EXERCISE DESCRIPTION:
Every line holding the string "Task" should be copied from the listing.
+===+
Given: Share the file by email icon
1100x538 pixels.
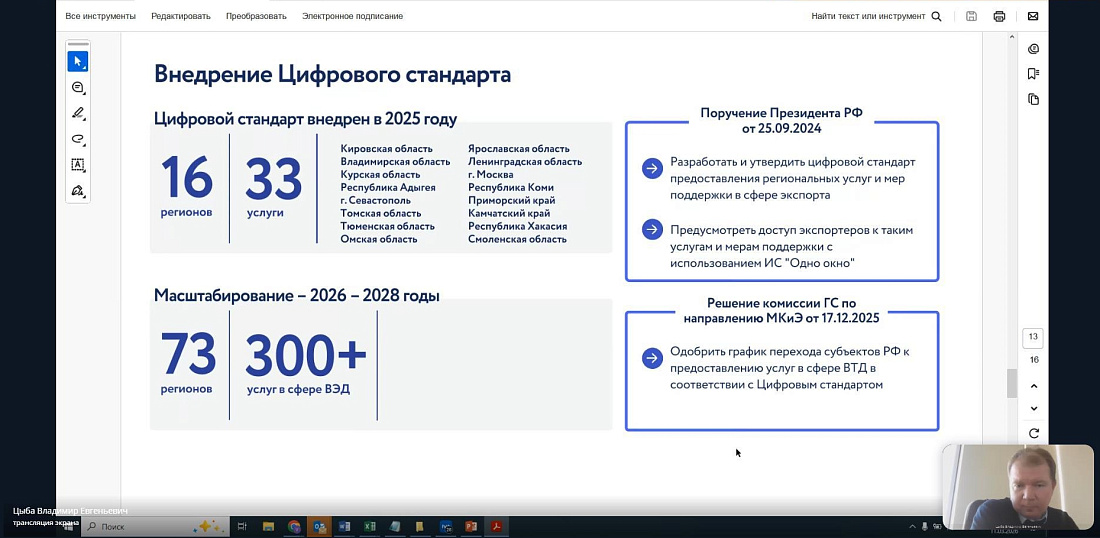Looking at the screenshot, I should (x=1033, y=16).
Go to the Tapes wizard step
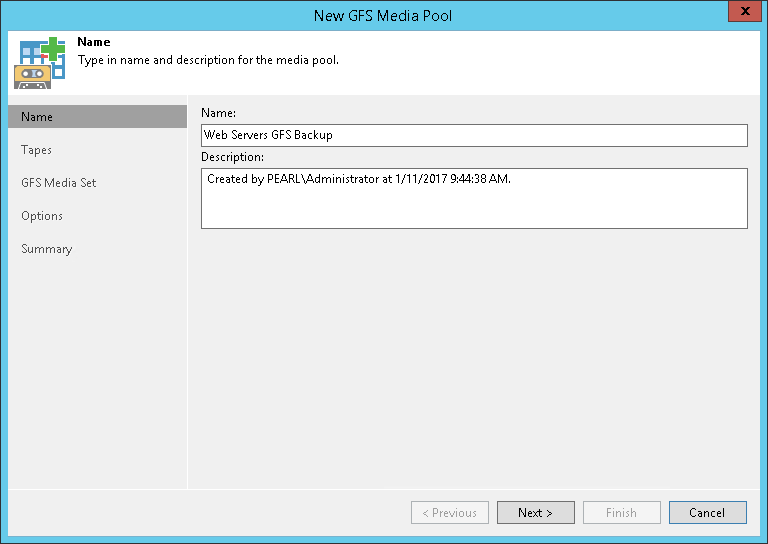 (x=37, y=150)

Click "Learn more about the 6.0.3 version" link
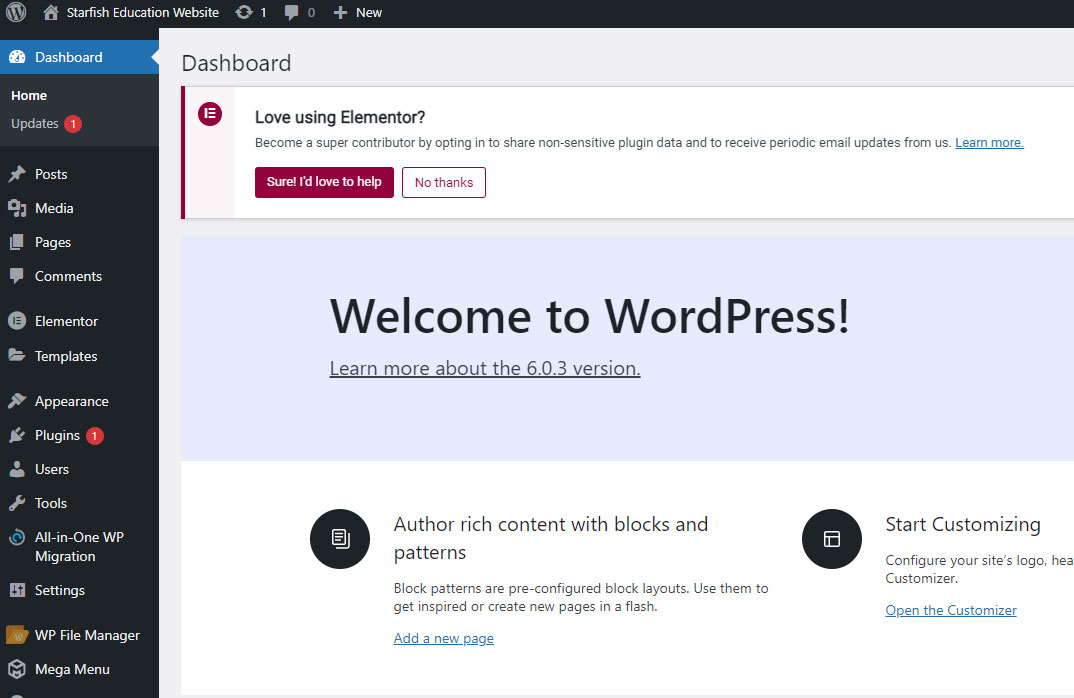(485, 368)
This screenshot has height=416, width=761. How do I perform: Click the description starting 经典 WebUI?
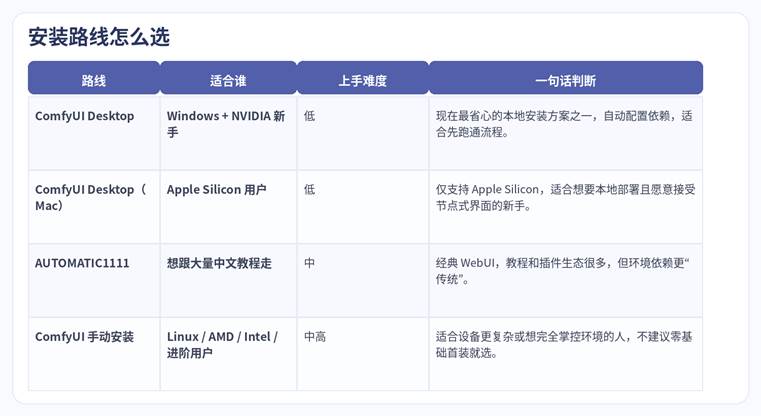pos(563,271)
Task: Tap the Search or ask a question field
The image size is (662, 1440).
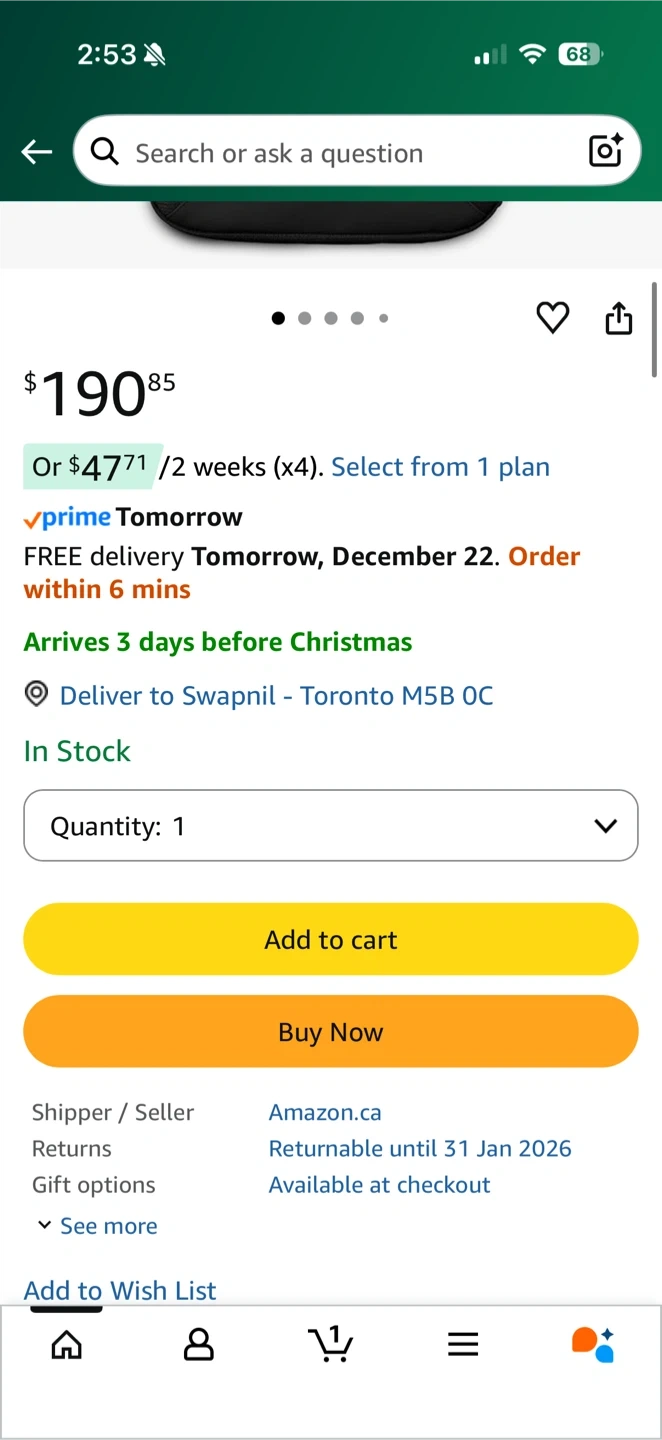Action: pos(340,153)
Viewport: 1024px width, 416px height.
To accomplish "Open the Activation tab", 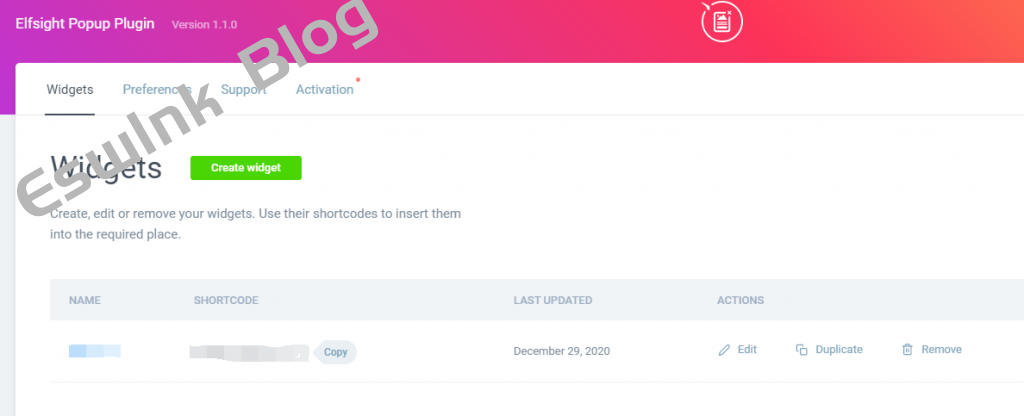I will pyautogui.click(x=324, y=89).
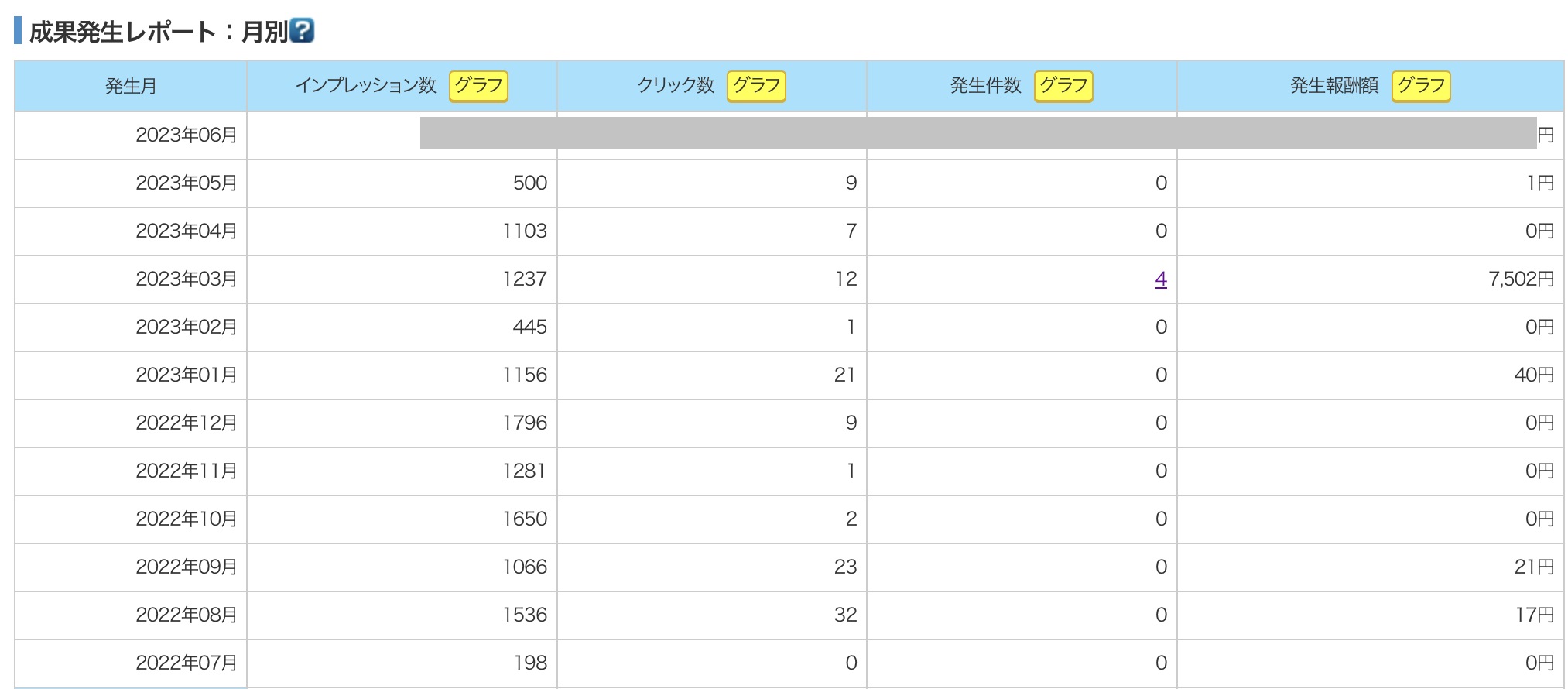Click the 発生月 column header
Screen dimensions: 1568x689
tap(131, 86)
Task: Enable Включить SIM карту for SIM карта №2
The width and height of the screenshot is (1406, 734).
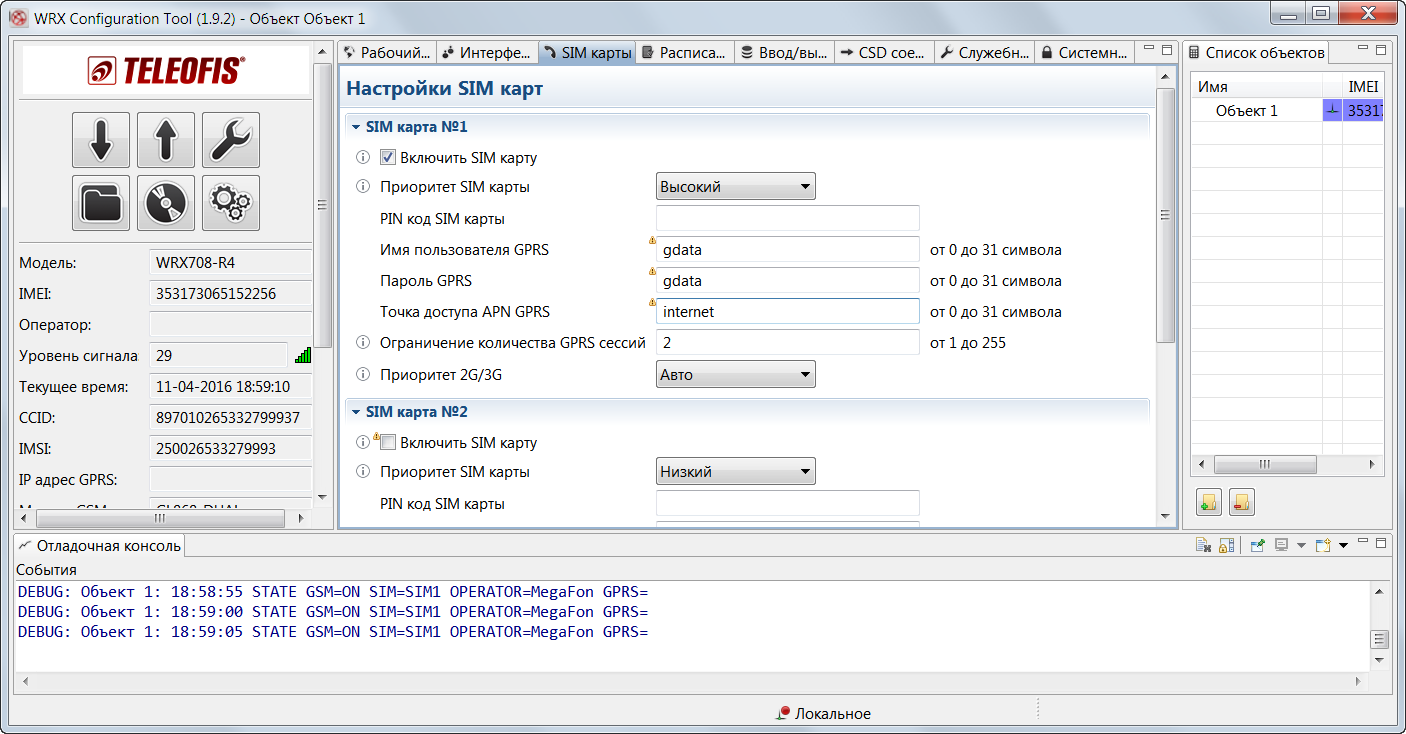Action: pyautogui.click(x=388, y=442)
+===+
PROBLEM SOLUTION:
Task: Tap the Search or ask a question field
Task: Enable Включить SIM карту for SIM карта №2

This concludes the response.